====== Records shown ======
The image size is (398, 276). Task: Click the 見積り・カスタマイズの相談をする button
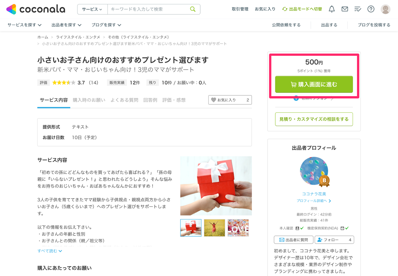click(x=314, y=119)
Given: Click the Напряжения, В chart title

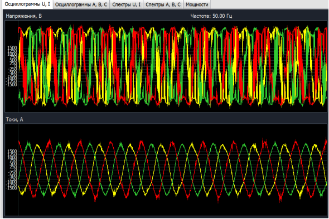Looking at the screenshot, I should (x=24, y=16).
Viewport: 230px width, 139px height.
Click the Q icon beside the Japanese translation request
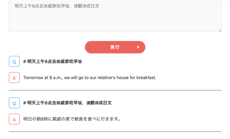click(x=14, y=103)
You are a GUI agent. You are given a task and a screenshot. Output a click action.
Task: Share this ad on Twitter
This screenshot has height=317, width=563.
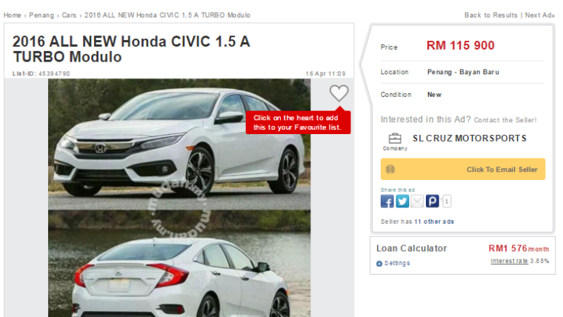click(402, 201)

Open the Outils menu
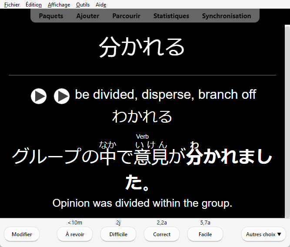[x=83, y=5]
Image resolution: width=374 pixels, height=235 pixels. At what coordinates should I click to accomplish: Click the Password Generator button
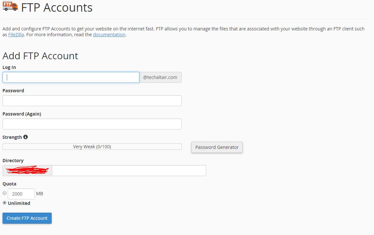point(217,147)
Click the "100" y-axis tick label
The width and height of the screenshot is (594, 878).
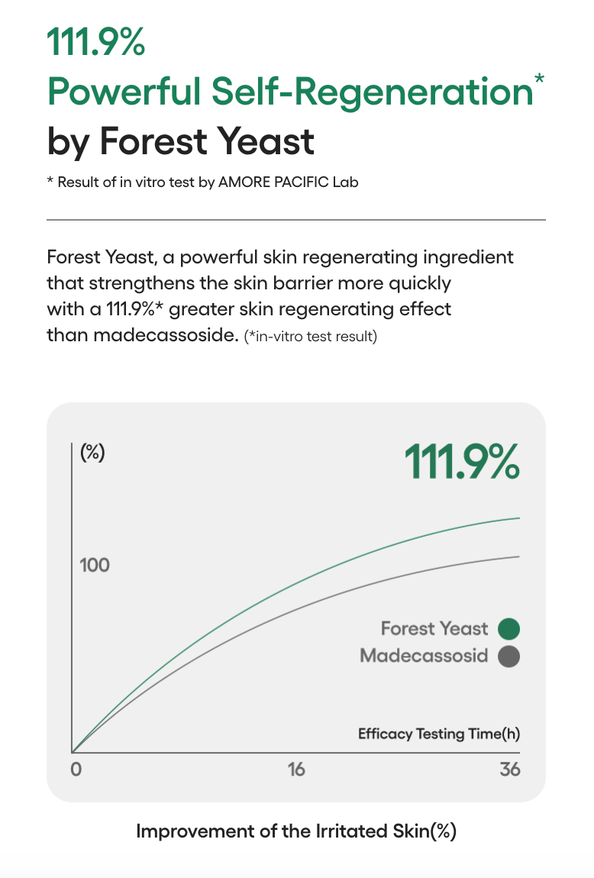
======
> Exercise aim
An exact, picture-free copy of the entries is required.

> Reply
The image size is (398, 276). Task: Click the 見積り・カスタマイズの相談をする button
click(x=314, y=119)
Given: Click the Напряжения, В chart title

Looking at the screenshot, I should (x=24, y=16).
Viewport: 230px width, 139px height.
Click the Q icon beside the Japanese translation request
click(x=14, y=103)
You are a GUI agent. You are given a task and a screenshot. Output a click action.
Task: Share this ad on Twitter
This screenshot has height=317, width=563.
click(402, 201)

Open the Outils menu
[x=83, y=5]
Image resolution: width=374 pixels, height=235 pixels. At what coordinates should I click to accomplish: Click the Password Generator button
point(217,147)
Click the "100" y-axis tick label
The width and height of the screenshot is (594, 878).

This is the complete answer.